Kumar also discussed encaleret in chronic hypoparathyroidism, citing a small trial of about 10 patients with 80% normalization of urine and serum calcium. He said BridgeBio aligned with the FDA on a six-month study design called RECLAIM-HP, which the company intends to begin mid-year.
In achondroplasia and hypochondroplasia, Kumar said BridgeBio has reached last patient/last visit in its phase III achondroplasia trial and expects to report data in Q1. He also said the company has enrolled its first patient in a pediatric/toddler study and completed phase II enrollment in its hypochondroplasia study. Kumar described market research for infigratinib that, based on a tested target product profile, suggested a “stubbornly consistent” 52% market share, while noting the company plans to update expectations as phase III data become available.

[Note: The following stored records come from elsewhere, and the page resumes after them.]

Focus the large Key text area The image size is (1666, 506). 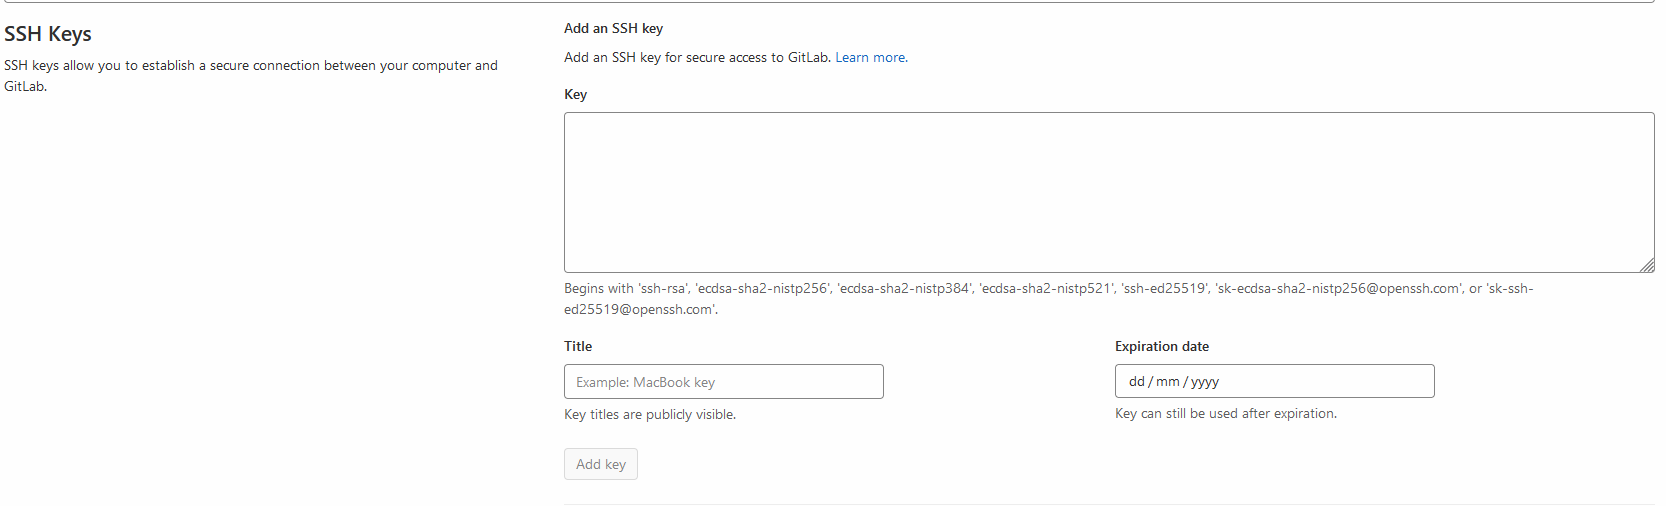[1108, 192]
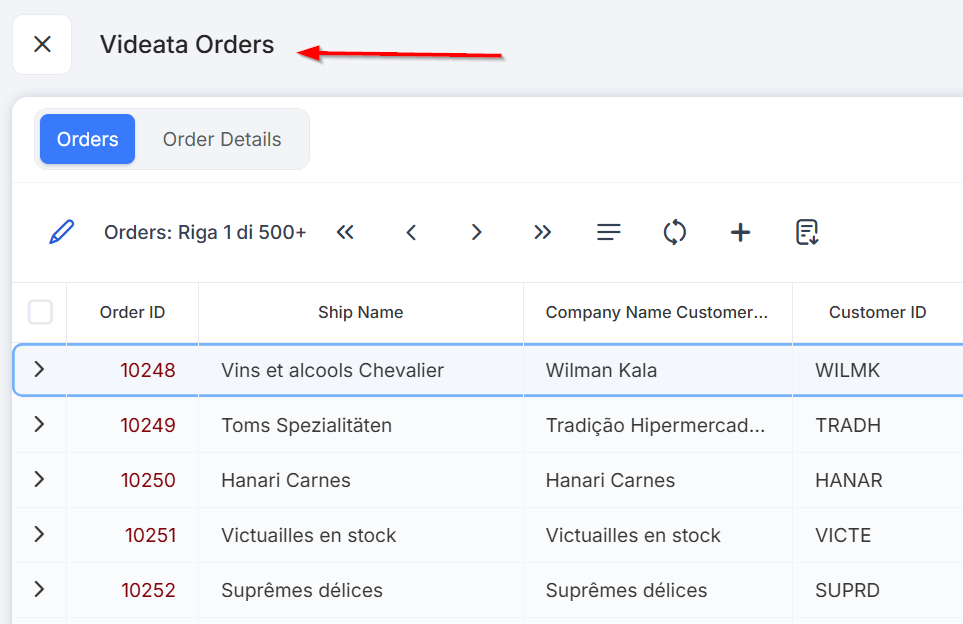The height and width of the screenshot is (624, 963).
Task: Open the list view menu icon
Action: (608, 233)
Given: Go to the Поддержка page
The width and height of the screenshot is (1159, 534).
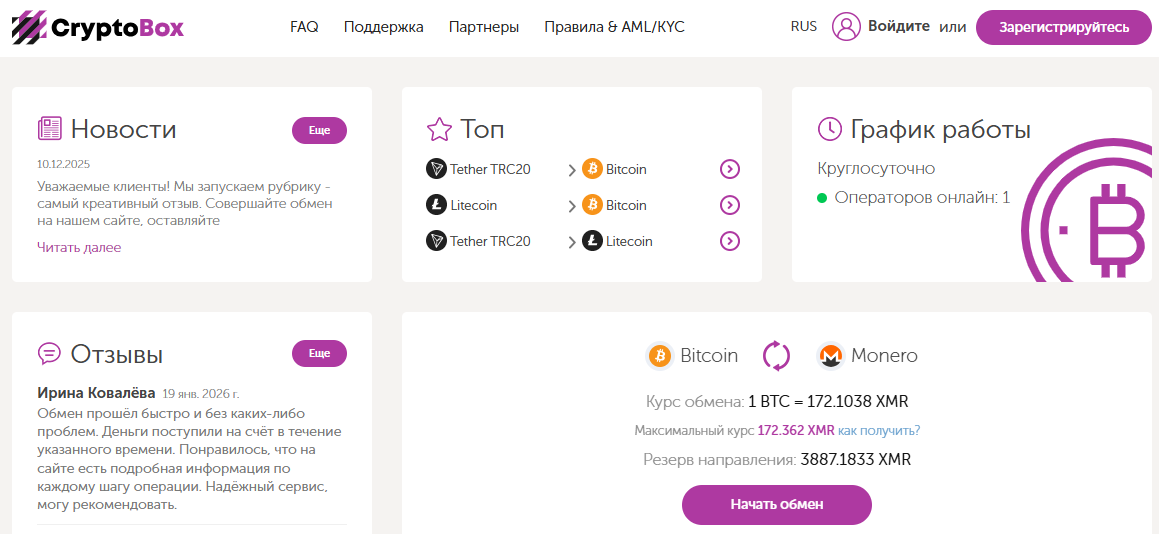Looking at the screenshot, I should [x=383, y=27].

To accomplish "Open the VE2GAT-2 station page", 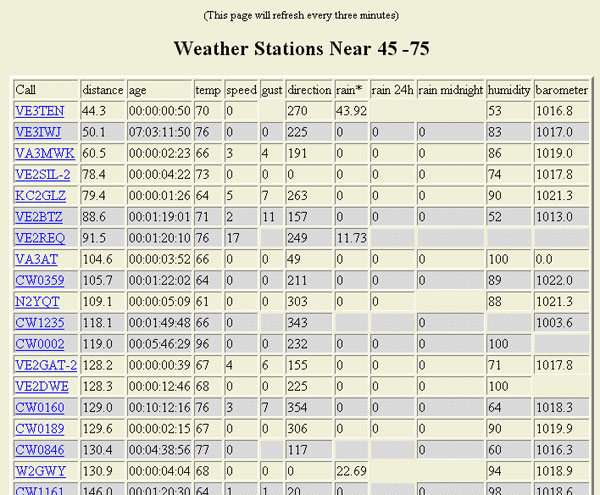I will 46,365.
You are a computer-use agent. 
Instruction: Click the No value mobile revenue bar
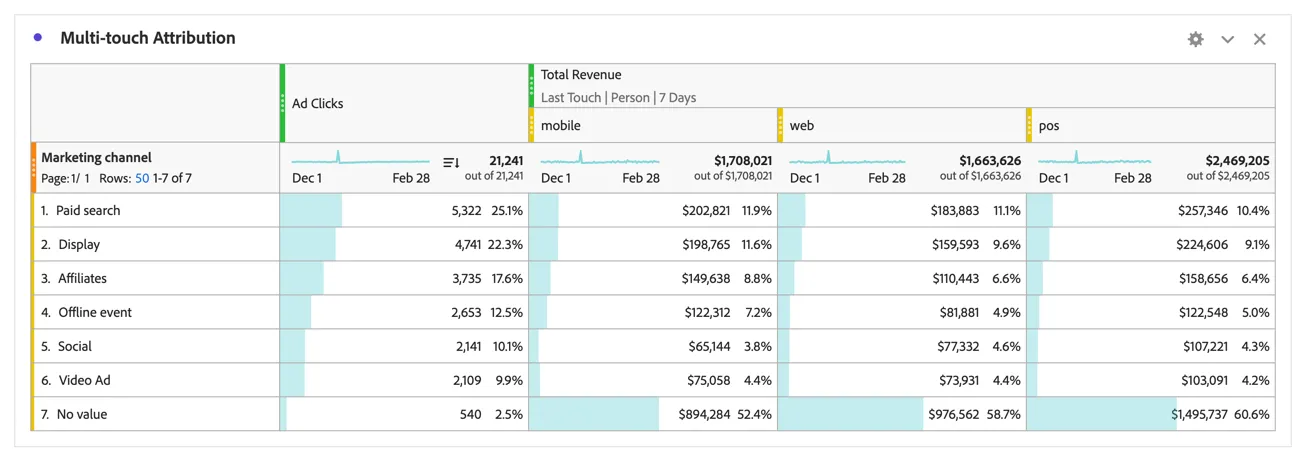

For Canavan disease gene therapy, Kumar reiterated biomarker reductions (urine NAA mirrored by CSF) at a high dose and described dose-responsive functional improvements such as sitting, head control, reaching and grasping, and in some cases ambulation. He said BridgeBio anticipates filing a BLA in 2027.
Early-stage example: EPP program Port-77
Kumar closed with a research example in erythropoietic protoporphyria (EPP), describing Port-77 as an orally bioavailable inhibitor of the PP9 transporter ABCG2. He said BridgeBio’s phase II-A trial showed a 75% reduction in plasma PP9, with action beginning within hours and reaching steady state within days. Kumar said all 12 patients dosed showed PP9 reduction, and that high-dose Port-77 produced reductions ranging from 57% to the 75% mean. He also said the safety profile appeared clean in the study, with a numeric imbalance favoring treatment over placebo across multiple adverse event categories.
Kumar concluded by saying BridgeBio is “well financed” to pursue its commercial and development priorities and expects a steady cadence of updates across its portfolio.
About BridgeBio Pharma (NASDAQ:BBIO)
BridgeBio Pharma, Inc is a clinical-stage biopharmaceutical company headquartered in Palo Alto, California. Founded in 2015 by Neil Kumar, the company is dedicated to discovering, developing and delivering transformative medicines for patients with genetic diseases and cancers. BridgeBio operates an integrated model that spans target identification, preclinical research, clinical development and commercialization, aiming to streamline the process from bench to bedside.
BridgeBio’s pipeline comprises multiple therapeutic modalities, including small molecules, biologics and genetic therapies.